En el camposanto de Otavalo es común ver, durante todo el año, cómo los familiares del difunto comparten la comida. Foto: Francisco Espinoza para EL COMERCIO
Las puertas del Cementerio Municipal de Cotacachi se abren todos los días, a las 06:30. Los lunes son los de mayor concurrencia. Según Roberto Baroja, conserje del panteón, ese es el día preferido por los kichwas que visitan las tumbas de sus seres queridos.
Según la cosmovisión indígena, las personas no se acaban con la muerte sino que pasan al mundo espiritual. Es por ello que los deudos llegan con la comida favorita de las personas que partieron antes, al más allá.
Ese es el caso de María Juana Bonilla, vecina de la parcialidad kichwa de La Calera, en Cotacachi. Ella acudió a visitar los nichos en donde están sepultados sus padres y tíos.
Como la mayoría de damas nativas, viste con anaco y blusa bordada. La cabeza la cubre con un rebozo, una especie de chal que le protege del intenso sol del lunes anterior.
Cerca de dos cruces blancas, Bonilla permanece sentada, casi sin moverse, mientras en silencio pide por el descanso de las ‘almitas’. Ese es un rito que heredó de su padre, José María Bonilla, quien falleció en 1972. “Se fue muy joven”.
Luego de recuperar el aliento, por la caminata, desata una carga en la que lleva comida.
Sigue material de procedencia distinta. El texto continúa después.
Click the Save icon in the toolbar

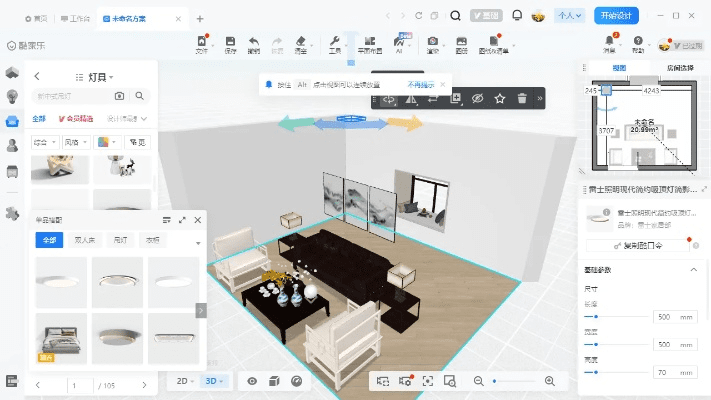pos(230,44)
En el menú constan papas cocinadas y fréjol, el platillo preferido de su progenitor.
Aunque no hay una barrera física, en el cementerio de Cotacachi hay un área para las personas mestizas que han fallecido y otra para los indígenas. Baroja explica que estos últimos prefieren sepultar a sus familiares en fosas ubicadas en el piso. Mientras que el resto lo hace en mausoleos.
“Nosotros tenemos la costumbre de venir cada semana. Cuidamos las tumbas de nuestros familiares, como a nuestra casa misma”, señala María Cecilia Muenala, vecina de la parcialidad de Quitugo.
La mujer carga en su espalda a Yuyay, un niño de 1 año, mientras lija una cruz en la que resalta el nombre de José María Otavalo. “Es el abuelo de mi esposo”, dice.
Aprovechando que está cerca la conmemoración del Día de los Difuntos hacen una minga familiar. Con un marcador negro, Maribel Otavalo, hija de Muenala, escribe nuevamente el nombre de su abuelo.
El ir y venir de personas es permanente en el camposanto.
Rafael Salazar es uno de los que más tiempo permanece en el panteón. Este kichwa, de 43 años, recorre los pequeños pasillos por los que se acceden a las tumbas para rezar a cambio de unas monedas.
Como pago, para dirigir sus oraciones por los difuntos, también recibe alimentos preparados como fréjol, maíz tostado y pan. Comenta que hace cinco años le enseñaron a recitar las plegarias en una congregación religiosa de Otavalo.
En el cantón Otavalo, los indígenas realizan una práctica parecida. En el cementerio Samasunchic (Descanse en Paz), la visita a los muertos es una tradición que se repite todos los lunes y jueves.
“Esos días son de las almas”, comenta José Manuel Morales, presidente de la Unión de Organizaciones Indígenas de Otavalo, que administra el panteón desde 1980.
Ese es el destino final para los kichwas de 65 comunidades del cantón que han perecido.
A las personas fallecidas no solo se les comparte sus alimentos predilectos. Los familiares van a ese lugar a conversar sus problemas en busca de ayuda, dice Morales.
Junto al Samasunchic, separado por una pared, está el camposanto denominado Jardín de Oración. A diferencia de los pueblos milenarios, en este último, preferido por los mestizos, hay pocas visitas.